>> begin

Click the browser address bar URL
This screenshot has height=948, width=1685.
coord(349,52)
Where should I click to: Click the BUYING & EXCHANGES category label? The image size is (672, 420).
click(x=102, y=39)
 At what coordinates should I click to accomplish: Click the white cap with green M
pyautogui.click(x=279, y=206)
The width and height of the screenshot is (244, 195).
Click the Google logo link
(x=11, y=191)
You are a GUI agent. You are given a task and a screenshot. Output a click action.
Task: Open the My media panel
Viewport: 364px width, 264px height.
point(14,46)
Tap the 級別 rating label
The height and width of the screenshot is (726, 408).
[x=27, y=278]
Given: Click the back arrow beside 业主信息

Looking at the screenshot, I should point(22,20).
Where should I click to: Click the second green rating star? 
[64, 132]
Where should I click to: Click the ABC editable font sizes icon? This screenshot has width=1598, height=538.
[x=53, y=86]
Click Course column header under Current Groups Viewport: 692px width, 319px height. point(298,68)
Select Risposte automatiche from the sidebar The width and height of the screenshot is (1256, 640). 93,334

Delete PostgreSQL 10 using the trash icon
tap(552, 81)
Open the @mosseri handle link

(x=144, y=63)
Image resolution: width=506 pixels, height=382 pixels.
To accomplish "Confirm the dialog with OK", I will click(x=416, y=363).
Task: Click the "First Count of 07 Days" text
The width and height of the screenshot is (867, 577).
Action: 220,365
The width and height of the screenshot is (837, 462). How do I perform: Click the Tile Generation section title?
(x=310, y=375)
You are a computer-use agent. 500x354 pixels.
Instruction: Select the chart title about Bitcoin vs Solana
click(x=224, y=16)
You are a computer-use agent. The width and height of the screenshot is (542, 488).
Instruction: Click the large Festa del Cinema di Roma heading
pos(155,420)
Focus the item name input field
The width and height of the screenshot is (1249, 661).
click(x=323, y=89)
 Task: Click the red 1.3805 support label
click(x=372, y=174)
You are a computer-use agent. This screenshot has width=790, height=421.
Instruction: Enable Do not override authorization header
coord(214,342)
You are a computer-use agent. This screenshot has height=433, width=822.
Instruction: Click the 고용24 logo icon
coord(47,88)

>> end

Stated task:
Arrange every line of the data above as a Markdown table with the columns Row and Data line, numbering the rows in order and omitting blank lines.

Full output:
| Row | Data line |
|---|---|
| 1 | Click the browser address bar URL |
| 2 | This screenshot has height=948, width=1685. |
| 3 | coord(349,52) |
| 4 | Where should I click to: Click the BUYING & EXCHANGES category label? The image size is (672, 420). |
| 5 | click(x=102, y=39) |
| 6 |  At what coordinates should I click to accomplish: Click the white cap with green M |
| 7 | pyautogui.click(x=279, y=206) |
| 8 | The width and height of the screenshot is (244, 195). |
| 9 | Click the Google logo link |
| 10 | (x=11, y=191) |
| 11 | You are a GUI agent. You are given a task and a screenshot. Output a click action. |
| 12 | Task: Open the My media panel |
| 13 | Viewport: 364px width, 264px height. |
| 14 | point(14,46) |
| 15 | Tap the 級別 rating label |
| 16 | The height and width of the screenshot is (726, 408). |
| 17 | [x=27, y=278] |
| 18 | Given: Click the back arrow beside 业主信息 |
| 19 | Looking at the screenshot, I should point(22,20). |
| 20 | Where should I click to: Click the second green rating star?  |
| 21 | [64, 132] |
| 22 | Where should I click to: Click the ABC editable font sizes icon? This screenshot has width=1598, height=538. |
| 23 | [x=53, y=86] |
| 24 | Click Course column header under Current Groups Viewport: 692px width, 319px height. point(298,68) |
| 25 | Select Risposte automatiche from the sidebar The width and height of the screenshot is (1256, 640). 93,334 |
| 26 | Delete PostgreSQL 10 using the trash icon |
| 27 | tap(552, 81) |
| 28 | Open the @mosseri handle link |
| 29 | (x=144, y=63) |
| 30 | Image resolution: width=506 pixels, height=382 pixels. |
| 31 | To accomplish "Confirm the dialog with OK", I will click(x=416, y=363). |
| 32 | Task: Click the "First Count of 07 Days" text |
| 33 | The width and height of the screenshot is (867, 577). |
| 34 | Action: 220,365 |
| 35 | The width and height of the screenshot is (837, 462). How do I perform: Click the Tile Generation section title? |
| 36 | (x=310, y=375) |
| 37 | You are a computer-use agent. 500x354 pixels. |
| 38 | Instruction: Select the chart title about Bitcoin vs Solana |
| 39 | click(x=224, y=16) |
| 40 | You are a computer-use agent. The width and height of the screenshot is (542, 488). |
| 41 | Instruction: Click the large Festa del Cinema di Roma heading |
| 42 | pos(155,420) |
| 43 | Focus the item name input field |
| 44 | The width and height of the screenshot is (1249, 661). |
| 45 | click(x=323, y=89) |
| 46 |  Task: Click the red 1.3805 support label |
| 47 | click(x=372, y=174) |
| 48 | You are a computer-use agent. This screenshot has width=790, height=421. |
| 49 | Instruction: Enable Do not override authorization header |
| 50 | coord(214,342) |
| 51 | You are a computer-use agent. This screenshot has height=433, width=822. |
| 52 | Instruction: Click the 고용24 logo icon |
| 53 | coord(47,88) |